### Data provided

■ ■ ■ ■ ■ ■ ■

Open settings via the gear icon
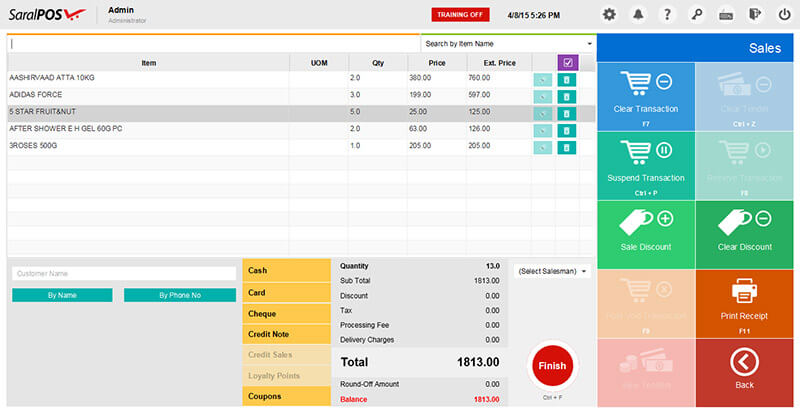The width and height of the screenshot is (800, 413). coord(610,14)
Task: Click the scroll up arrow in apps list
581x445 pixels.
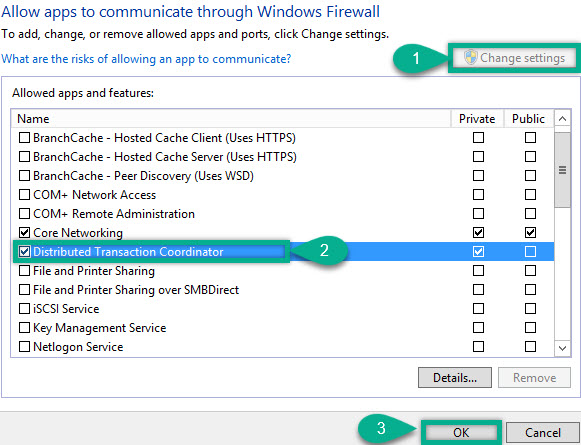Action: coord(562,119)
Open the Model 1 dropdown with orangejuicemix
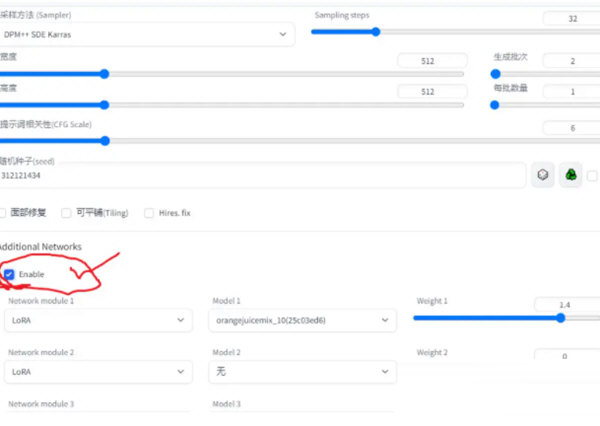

■ ■ ■ ■ ■ ■ ■

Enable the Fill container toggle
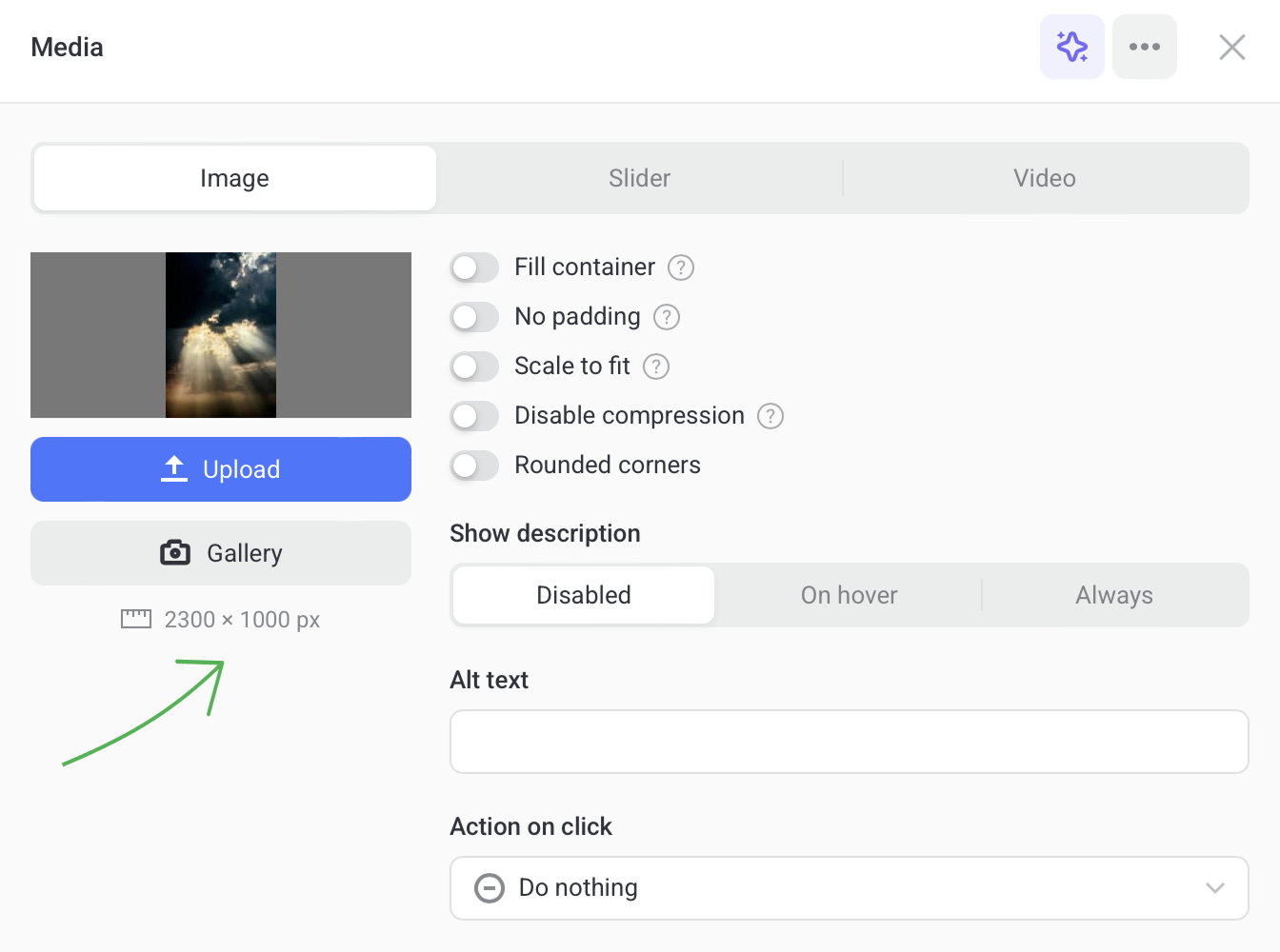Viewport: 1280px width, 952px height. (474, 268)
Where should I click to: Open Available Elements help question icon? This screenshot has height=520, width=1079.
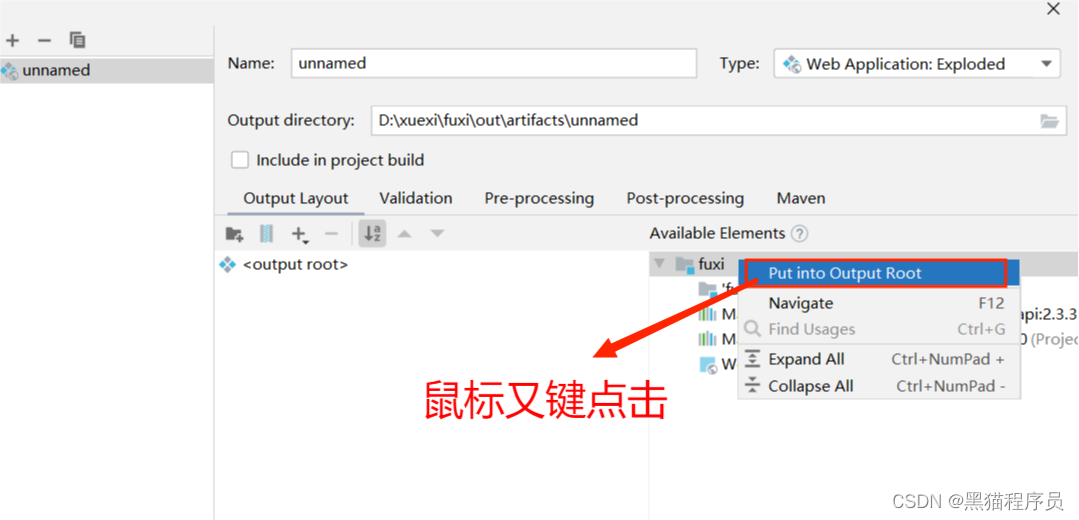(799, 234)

■ ■ ■ ■ ■ ■ ■

### Instructions for the task
Rename "gear icon" to "cog icon" in every row from the one containing "Open settings via the gear icon" down to the one containing "Open the Model 1 dropdown with orangejuicemix", keeping everything else unchanged. Return only those rows, without the pictures.

### Response to the task
Open settings via the cog icon
The width and height of the screenshot is (800, 413). coord(610,14)
Task: Click the scroll up arrow in apps list
581x445 pixels.
Action: coord(562,119)
Open the Model 1 dropdown with orangejuicemix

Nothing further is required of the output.